## PROVIDED ENTRIES

--

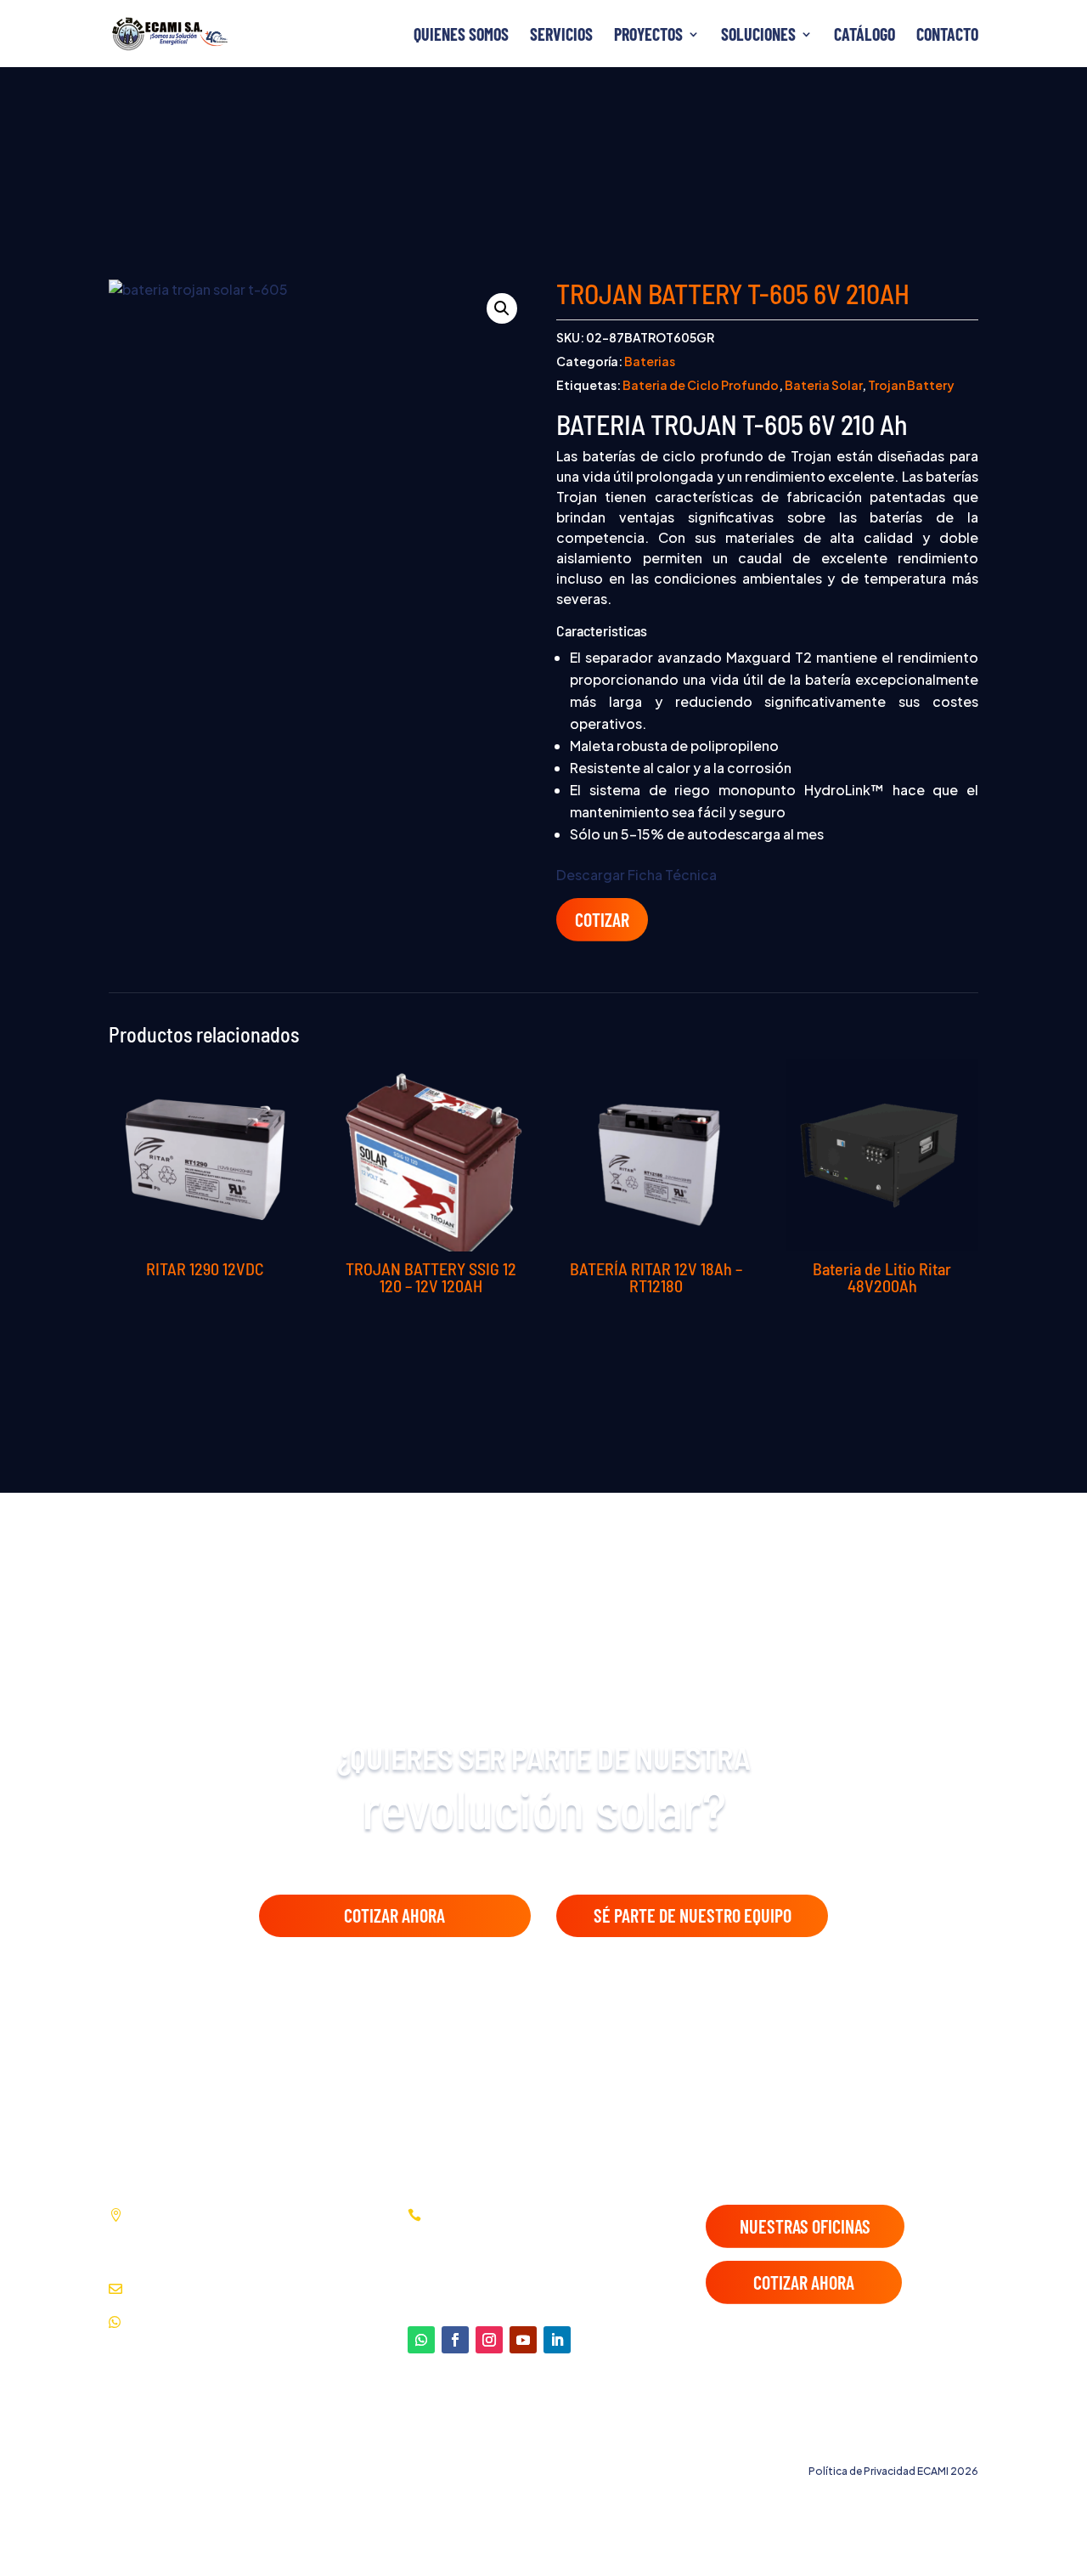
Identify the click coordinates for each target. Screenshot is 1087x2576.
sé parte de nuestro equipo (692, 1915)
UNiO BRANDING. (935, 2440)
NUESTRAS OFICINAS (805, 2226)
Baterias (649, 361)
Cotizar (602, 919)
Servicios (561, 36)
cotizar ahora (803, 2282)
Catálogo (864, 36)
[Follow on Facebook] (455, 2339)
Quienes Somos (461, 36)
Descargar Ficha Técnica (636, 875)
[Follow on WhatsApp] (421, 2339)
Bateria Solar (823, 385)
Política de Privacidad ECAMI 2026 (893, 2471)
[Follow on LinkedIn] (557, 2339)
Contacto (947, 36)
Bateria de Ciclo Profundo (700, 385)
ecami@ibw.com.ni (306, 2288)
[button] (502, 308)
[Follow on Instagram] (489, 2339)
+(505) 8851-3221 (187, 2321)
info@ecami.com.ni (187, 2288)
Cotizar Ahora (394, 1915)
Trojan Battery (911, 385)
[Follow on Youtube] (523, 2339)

--

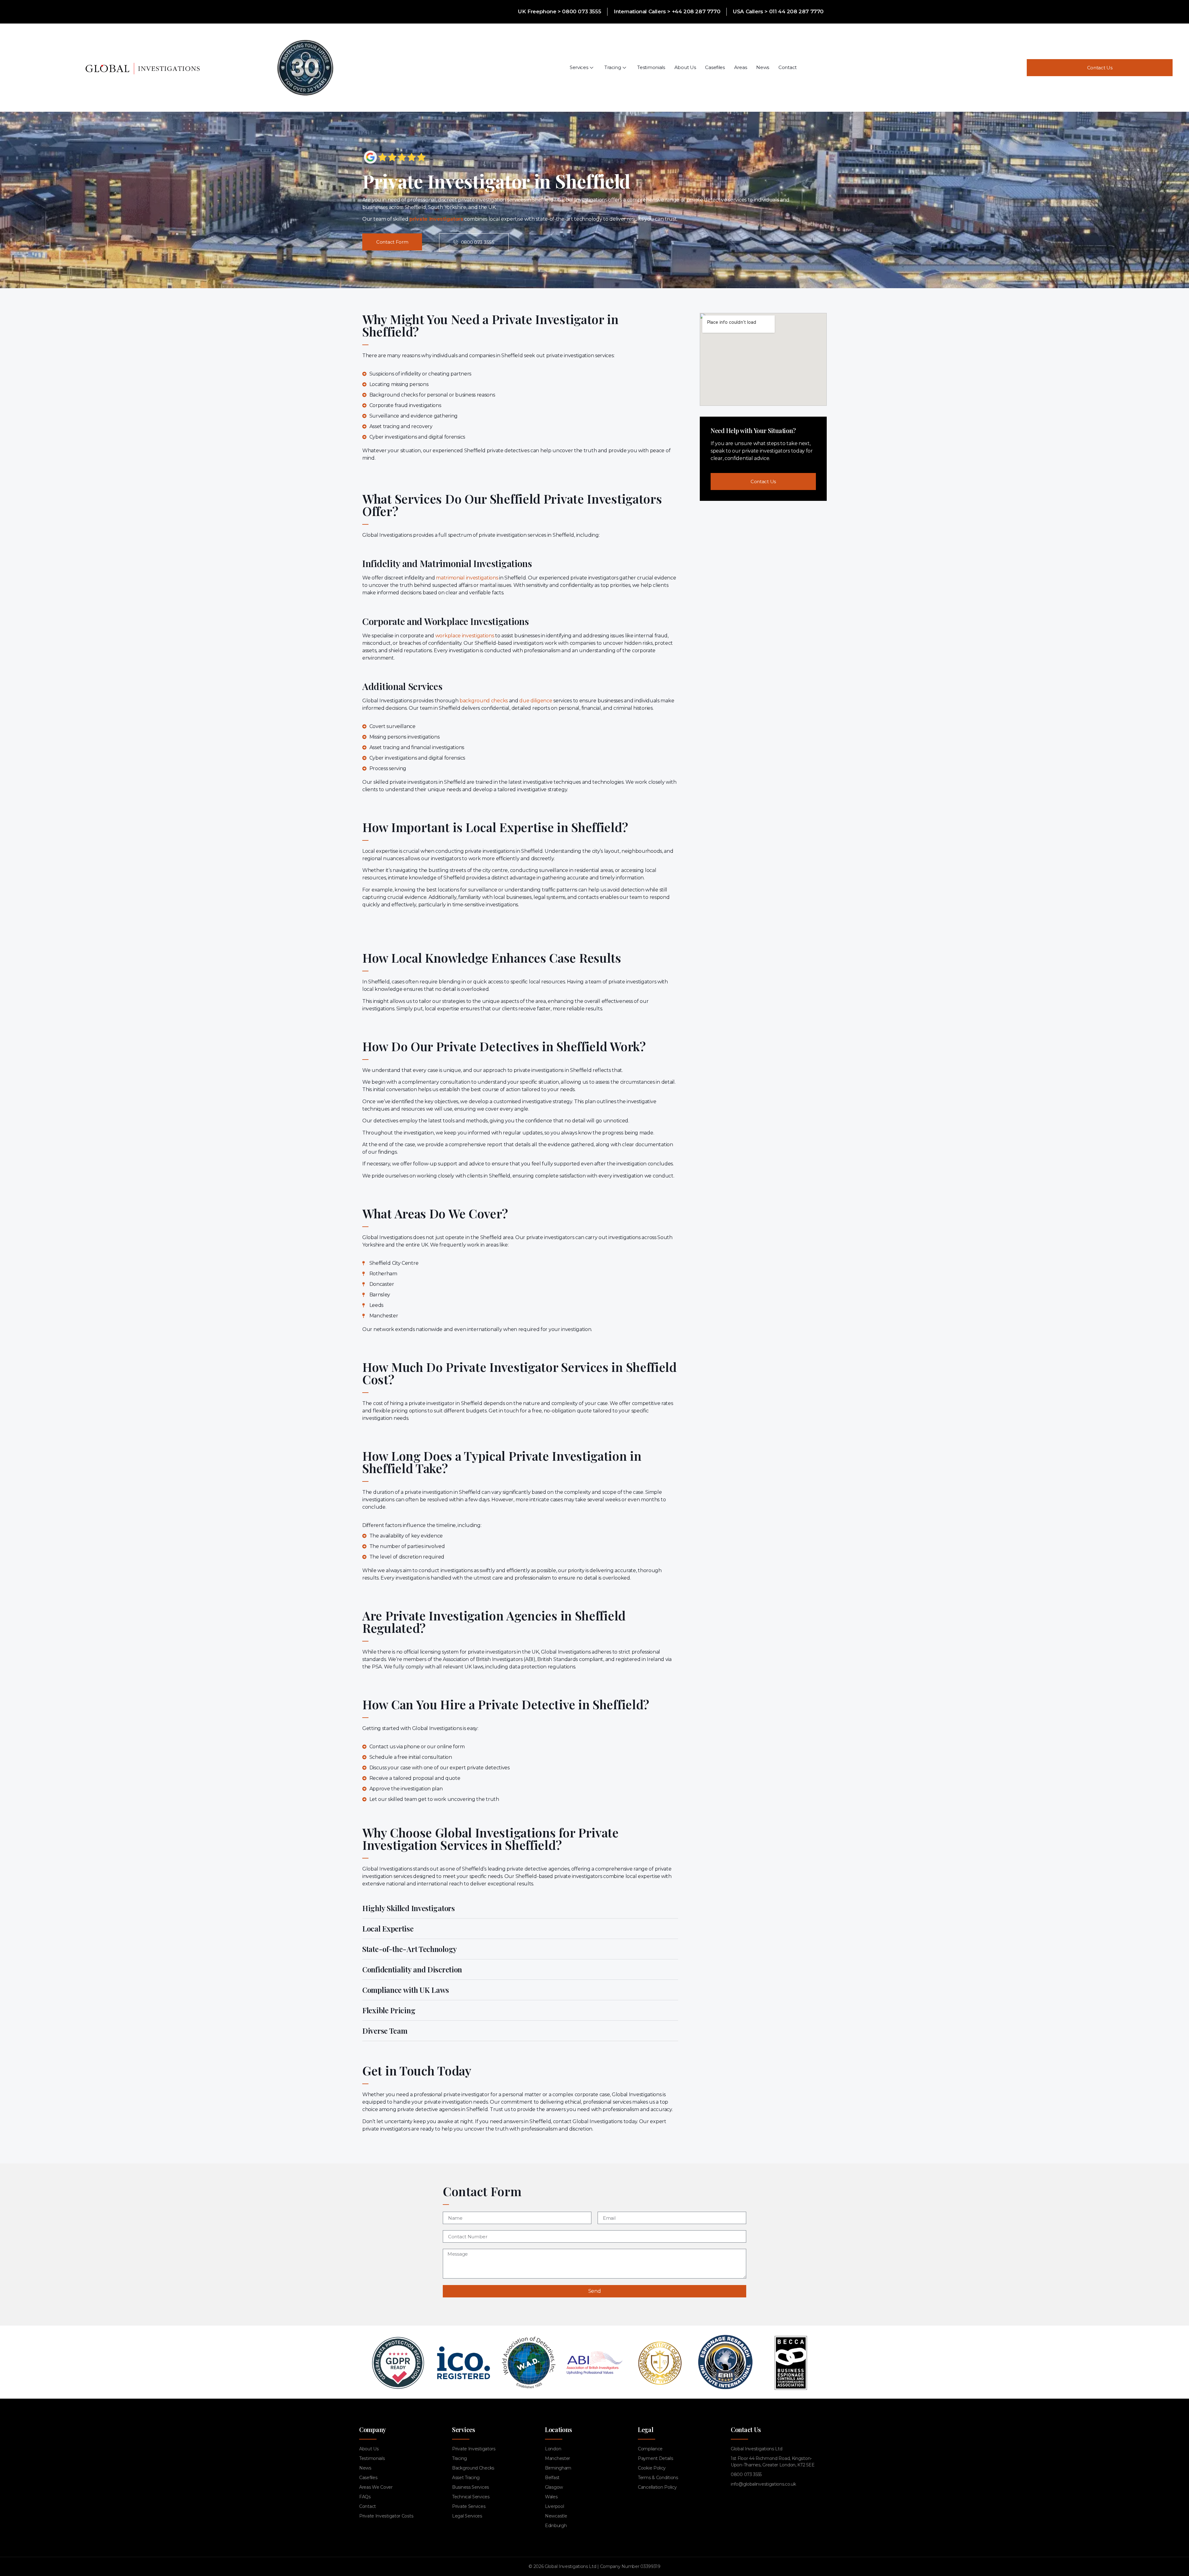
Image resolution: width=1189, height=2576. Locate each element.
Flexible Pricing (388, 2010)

--

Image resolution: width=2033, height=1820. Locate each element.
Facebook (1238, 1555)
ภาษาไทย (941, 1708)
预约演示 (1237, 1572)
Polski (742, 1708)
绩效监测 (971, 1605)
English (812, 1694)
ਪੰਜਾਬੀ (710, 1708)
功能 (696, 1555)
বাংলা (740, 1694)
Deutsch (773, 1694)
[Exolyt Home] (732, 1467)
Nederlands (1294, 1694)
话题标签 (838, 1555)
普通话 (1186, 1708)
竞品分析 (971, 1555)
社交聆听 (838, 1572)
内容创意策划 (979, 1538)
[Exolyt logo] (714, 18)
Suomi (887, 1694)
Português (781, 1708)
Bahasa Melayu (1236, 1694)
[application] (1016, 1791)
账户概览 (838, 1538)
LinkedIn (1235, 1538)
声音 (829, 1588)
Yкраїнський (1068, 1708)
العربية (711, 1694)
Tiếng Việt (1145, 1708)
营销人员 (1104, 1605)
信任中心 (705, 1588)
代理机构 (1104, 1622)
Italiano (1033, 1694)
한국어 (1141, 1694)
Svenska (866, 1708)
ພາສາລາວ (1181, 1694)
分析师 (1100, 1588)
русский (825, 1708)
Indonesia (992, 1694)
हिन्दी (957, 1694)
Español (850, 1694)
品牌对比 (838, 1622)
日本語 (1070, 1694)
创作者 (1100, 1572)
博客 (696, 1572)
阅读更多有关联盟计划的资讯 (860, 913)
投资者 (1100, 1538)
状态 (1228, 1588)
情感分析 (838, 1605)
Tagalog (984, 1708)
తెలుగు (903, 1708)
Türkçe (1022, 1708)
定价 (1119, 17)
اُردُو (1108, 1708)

--

Start with the line above that contains "信任中心 (705, 1588)" and end with the line that contains "اُردُو (1108, 1708)". Write out those lines exactly, and only those.

信任中心 (705, 1588)
代理机构 (1104, 1622)
Italiano (1033, 1694)
한국어 (1141, 1694)
Svenska (866, 1708)
ພາສາລາວ (1181, 1694)
分析师 (1100, 1588)
русский (825, 1708)
Indonesia (992, 1694)
हिन्दी (957, 1694)
Español (850, 1694)
品牌对比 (838, 1622)
日本語 (1070, 1694)
创作者 (1100, 1572)
博客 (696, 1572)
阅读更多有关联盟计划的资讯 (860, 913)
投资者 (1100, 1538)
状态 (1228, 1588)
情感分析 (838, 1605)
Tagalog (984, 1708)
తెలుగు (903, 1708)
Türkçe (1022, 1708)
定价 (1119, 17)
اُردُو (1108, 1708)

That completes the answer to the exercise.